■ **Supplied text**
[Start of Attachment]

A specialty-focused company “should command a premium to Dow’s current multiple, and potentially a premium to other specialty chemicals companies given its attractive EBITDA growth prospects”, Loeb wrote.

Loeb said the specialty-focused company could achieve EBITDA of $4bn-5bn over the next 3-5 years, compared with a 2013 base of about $2.8bn.

Loeb suspects that Dow is holding back from such a spin-off because it is concerned about maintaining the integration of its upstream and downstream assets.

However, most of the integration in Dow’s assets exists within its petrochemical business, Loeb said. Any integration between specialties and petrochemicals is limited to commoditised raw materials.

Such integration does not significantly increase margins − unless the petrochemical assets are subsidising specialty chemicals, he said.

In considering the overall performance of Dow, Loeb noted that the company has generated a return of 46% during the past decade − compared with a 199% return for the Standards & Poors (S&P) 500 Chemicals Index and a 101% return for the overall S&P 500.

“These results reflect a poor operational track record across multiple business segments; a history of under-delivering relative to management’s guidance and expectations; and the ill-timed acquisition of Rohm and Haas,” Loeb wrote.

Dow completed its acquistion of specialty chemicals producer Rohm and Haas in 2009. It did not release a total price for the deal, but one estimate put it at $15.4bn

Loeb did not disclose the size of his stake. However, a research note from UBS said it is $1.3bn.

Regarding Loeb’s comments, Dow said, “We believe our investments have yielded sustainable value for our shareholders and will continue to in the near and long term. We constantly review our company at the management and board level to increase our shareholder value and competitiveness. We intend to continue an open dialogue to further enhance value for all of our shareholders.”

The company added, “We engage with all of our owners to understand their views, and we welcome all constructive input with a common goal of enhancing long-term value.”

The company’s stock traded at $45.23 late morning, up 5.02%. In comparison, the Dow Jones US Chemicals Index was up 0.44% and the S&P 500 was down 0.15%.

[End of Attachment]

■ **Excerpted records**
[Start of Attachment]

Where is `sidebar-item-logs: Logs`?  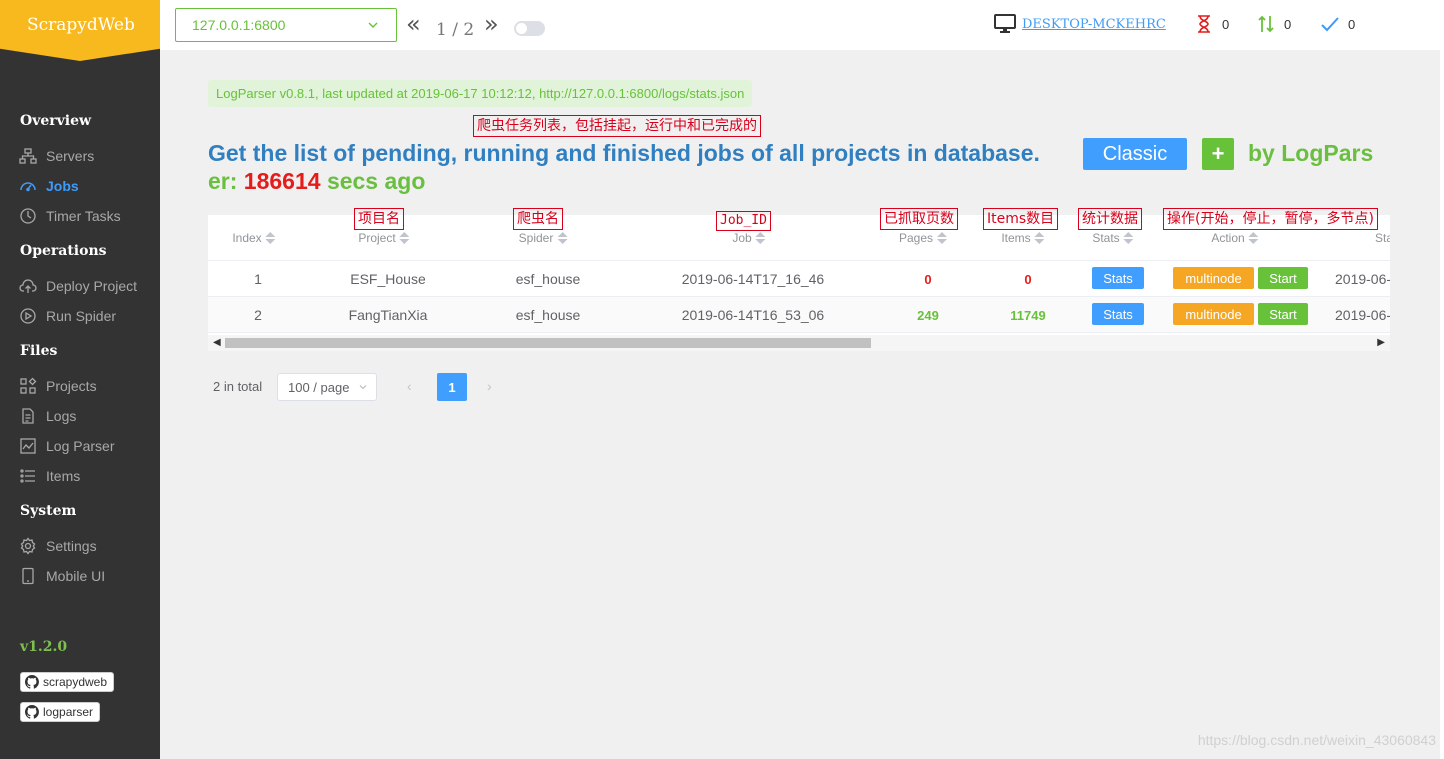
sidebar-item-logs: Logs is located at coordinates (47, 416).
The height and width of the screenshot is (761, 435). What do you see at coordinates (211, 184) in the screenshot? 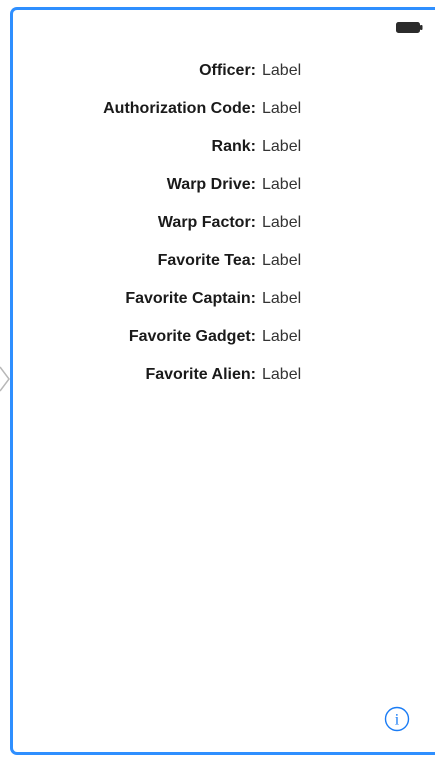
I see `field-label-warp-drive: Warp Drive:` at bounding box center [211, 184].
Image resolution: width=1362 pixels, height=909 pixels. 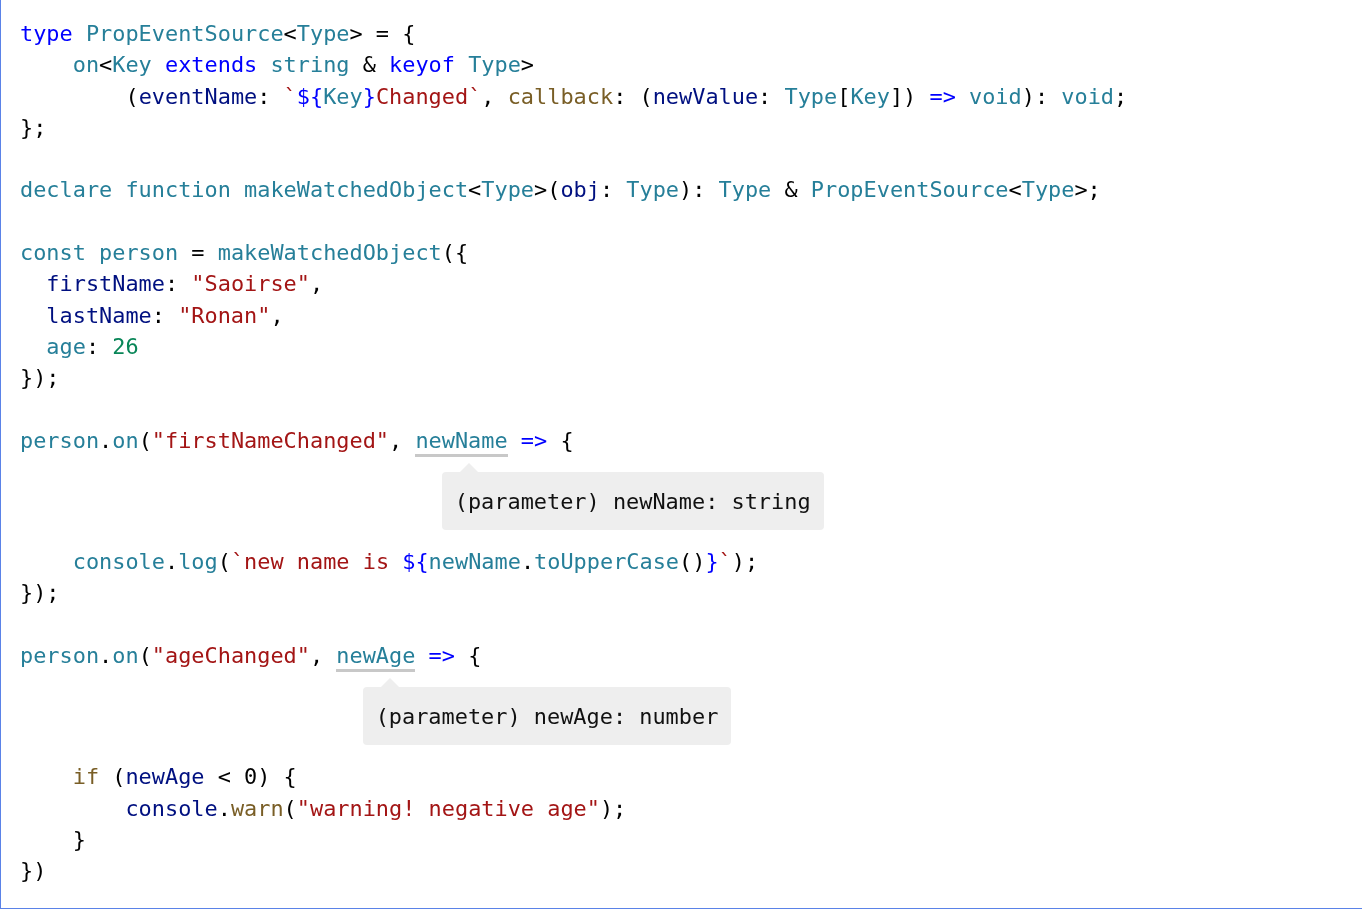 What do you see at coordinates (376, 808) in the screenshot?
I see `code-line: console.warn("warning! negative age");` at bounding box center [376, 808].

[End of Attachment]

■ **Explore the material**
[1] Duplicate the part of the Dow article starting at "The company’s stock" and ending at "was down 0.15%.".
[2] In the rows, starting at the line that contains "The height and" and ending at the line that contains "center [211, 184].", replace "screenshot" with "screen image" and change nothing else. Return only those lines, without the pictures.

■ **Solutions to the problems**
[1]
The company’s stock traded at $45.23 late morning, up 5.02%. In comparison, the Dow Jones US Chemicals Index was up 0.44% and the S&P 500 was down 0.15%.

[2]
The height and width of the screen image is (761, 435). What do you see at coordinates (211, 184) in the screen image? 
I see `field-label-warp-drive: Warp Drive:` at bounding box center [211, 184].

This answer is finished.